Corpos nus nas ruas chocam o mundo
Após o término da operação, sessenta e quatro corpos — muitos sem roupas, para facilitar a identificação por tatuagens, cicatrizes e marcas de nascença — foram colocados em uma rua próxima à comunidade. A cena foi registrada por moradores e jornalistas, ganhou repercussão internacional e gerou uma onda de críticas ao governo fluminense.
Ainda não há identificação oficial das vítimas, mas o número de presos chegou a 113 até o final da tarde. Diversas organizações de direitos humanos denunciam execuções sumárias e uso desproporcional da força.
Em coletiva de imprensa, Cláudio Castro buscou transferir a responsabilidade pela operação ao governo federal, alegando falta de apoio de Brasília.
“Não tivemos ajuda do governo Lula”, disse o governador, classificando a ação como “necessária e corajosa”.
A resposta veio horas depois. O ministro da Justiça, Ricardo Lewandowski, rebateu as declarações, afirmando que o governo federal não foi informado sobre a operação e que o governador já sabia de investigações da Polícia Federal contra facções criminosas em andamento.
Projeto Antifacção e medidas federais
O governo Lula defende o Projeto de Lei Antifacção, que pretende sufocar financeiramente os grupos criminosos e aumentar as penas para líderes de facções.

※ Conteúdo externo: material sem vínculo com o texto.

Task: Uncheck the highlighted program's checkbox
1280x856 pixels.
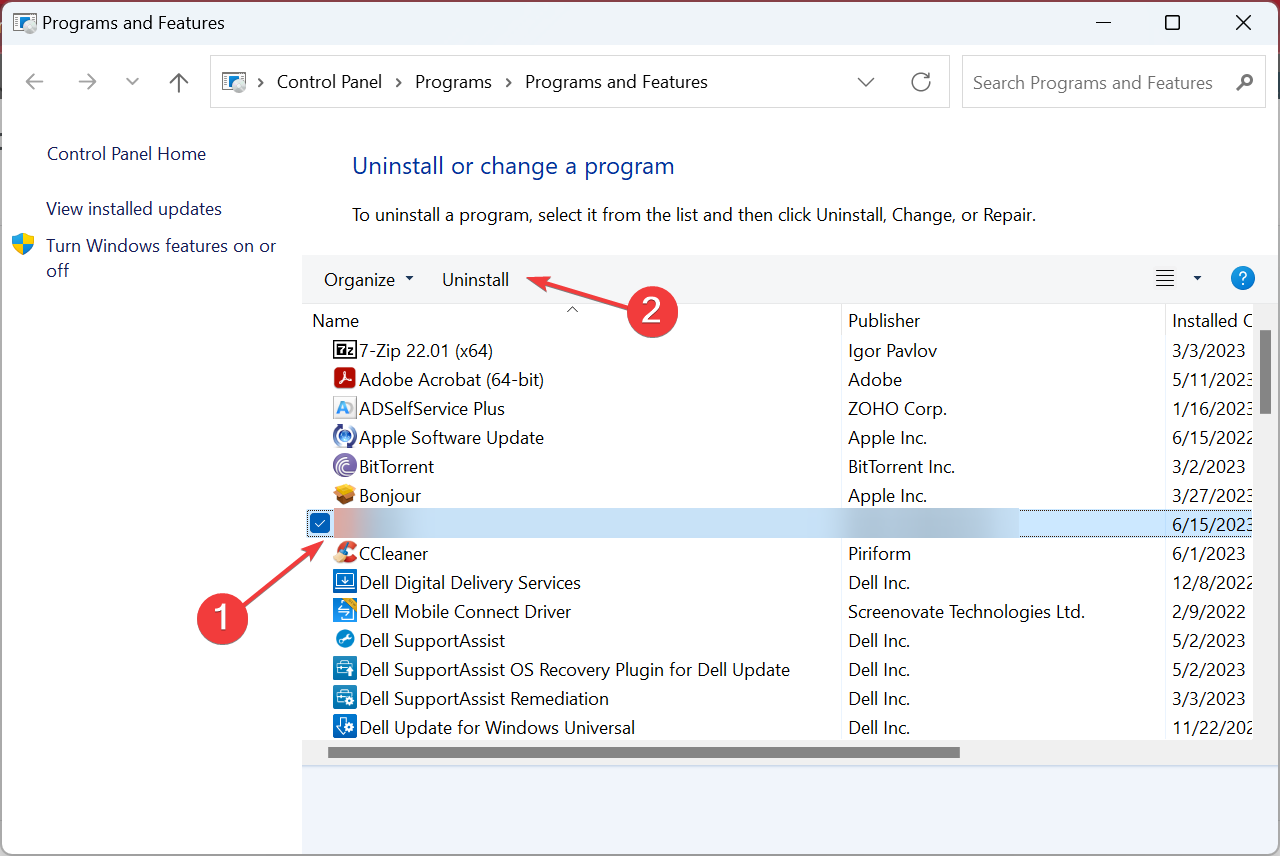Action: pos(320,522)
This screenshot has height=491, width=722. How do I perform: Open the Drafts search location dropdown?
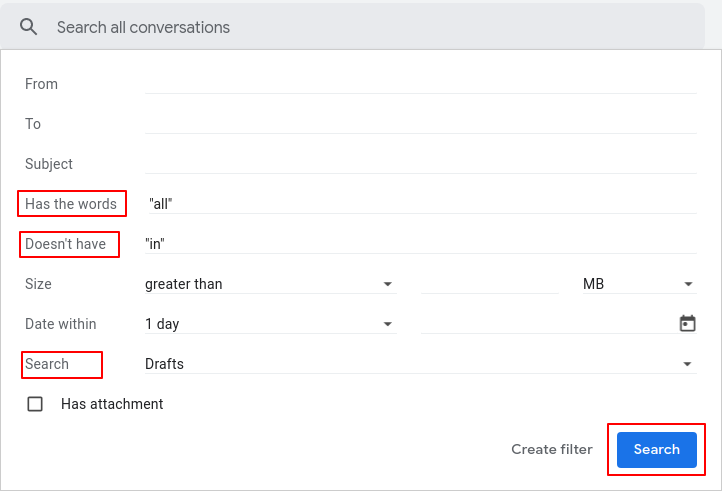pos(420,364)
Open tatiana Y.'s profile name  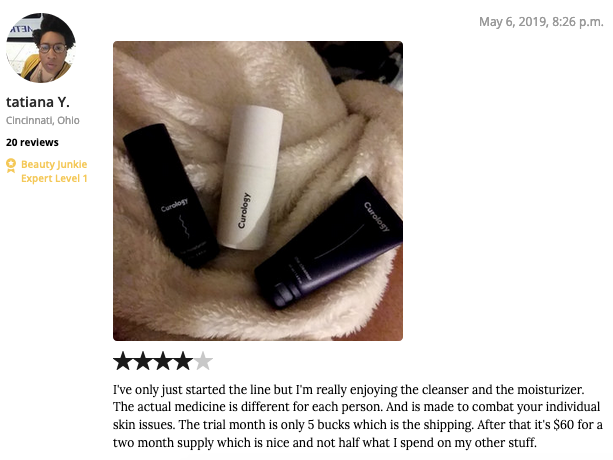point(38,102)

A proposta também prevê a criação de uma base de dados nacional para rastrear organizações criminosas, como forma de combater a expansão das facções nas grandes cidades.
ADPF das Favelas volta ao centro do debate
Durante as declarações, Cláudio Castro criticou duramente a ADPF 635, conhecida como “ADPF das Favelas”, decisão do Supremo Tribunal Federal (STF) que impôs limites às operações policiais em comunidades. O governador chamou a medida de “maldita”, afirmando que ela prejudica a atuação das forças de segurança.

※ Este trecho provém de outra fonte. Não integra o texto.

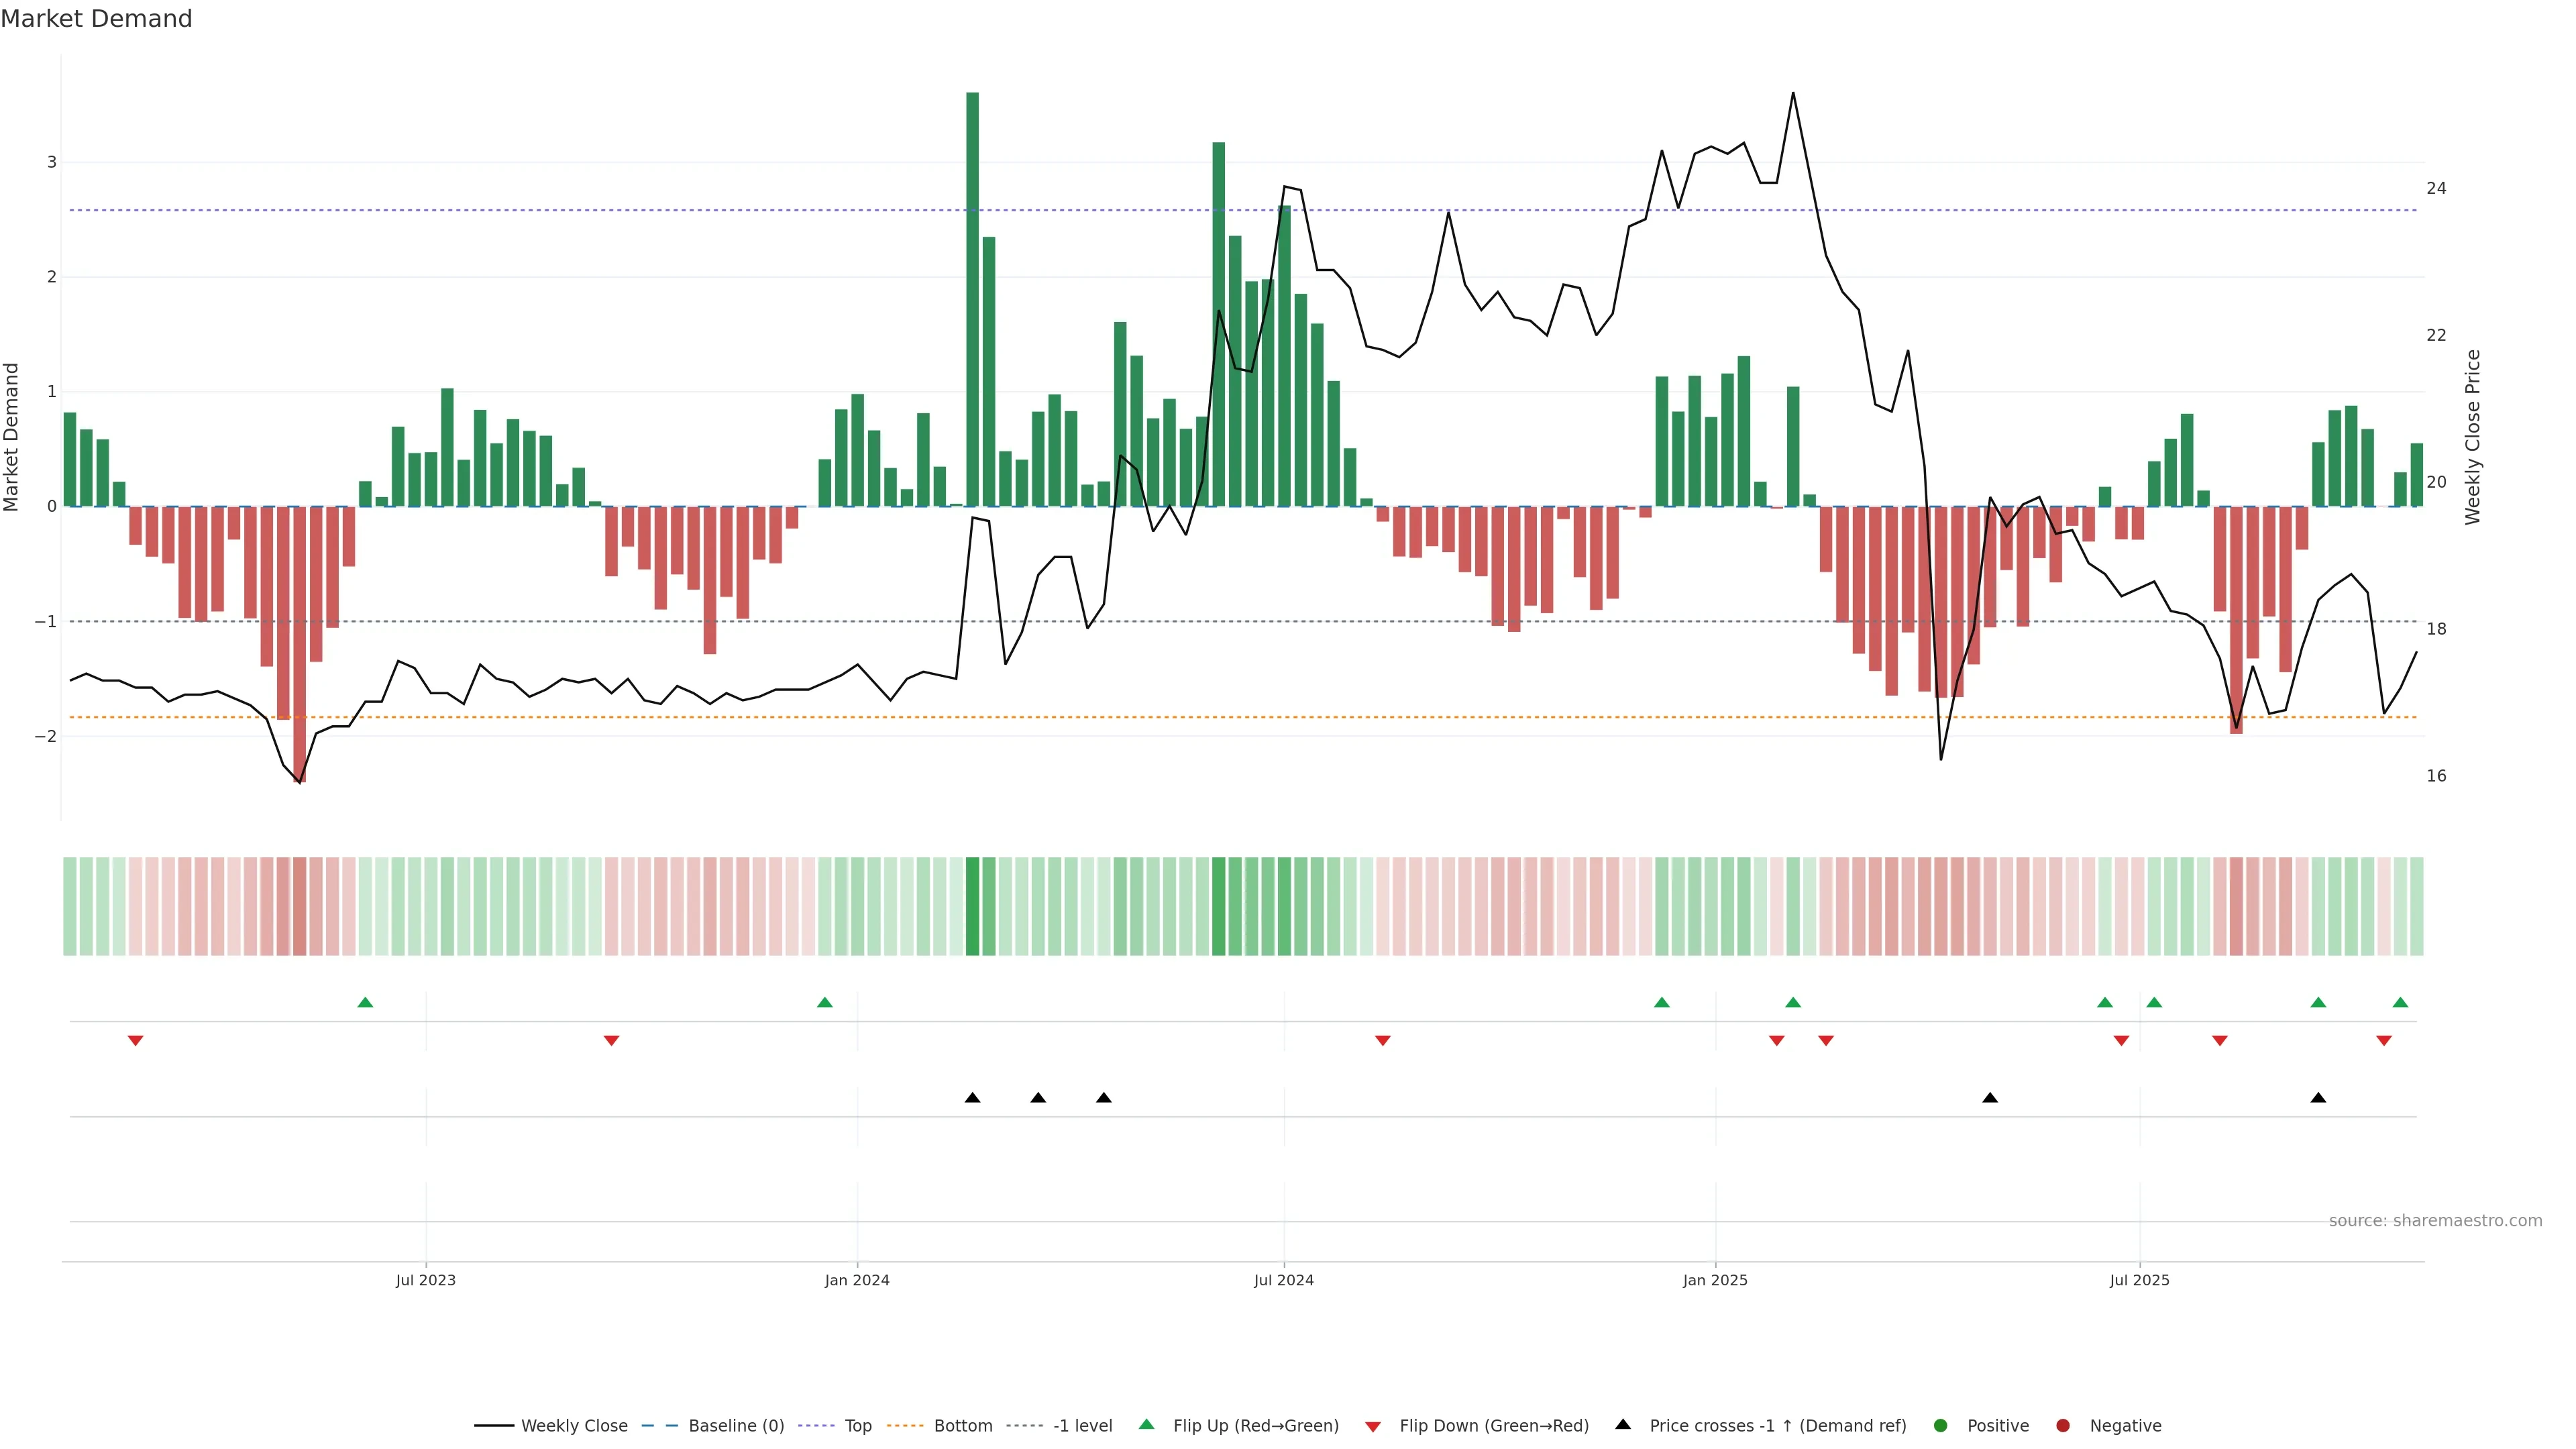Click the source: sharemaestro.com text
2576x1449 pixels.
[2435, 1221]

A ADPF, relatada pelo ministro Edson Fachin, foi aprovada em 2020 para reduzir o número de mortes em incursões policiais. Ela determina que as operações só podem ocorrer em situações excepcionais e devem ser comunicadas ao Ministério Público.
Pressão política e críticas a Cláudio Castro
As redes sociais se tornaram palco de críticas intensas ao governador. Usuários do X (antigo Twitter) ironizaram o discurso de Castro e o classificaram como “contraditório e irresponsável”.
“Essa megaoperação desastrosa só mostrou que ninguém sabia o que estava fazendo. Policiais morreram e pessoas comuns também. Nem sabem se os mortos eram criminosos ou não.”
Outro usuário comentou:
“Se foi um sucesso, por que ele correu jogar a culpa em Lula? Ele precisa se decidir se quer assumir a responsabilidade ou se vai continuar fazendo campanha política.”
Clima de horror e silêncio nas comunidades
Enquanto as autoridades trocam acusações, as comunidades do Alemão e da Penha vivem um cenário de luto e medo. Moradores relatam silêncio nas ruas, cheiro de sangue e helicópteros sobrevoando durante toda a noite. Cenas de corpos amontoados e famílias desesperadas continuam repercutindo, reforçando a imagem de uma “guerra urbana” dentro do Rio de Janeiro.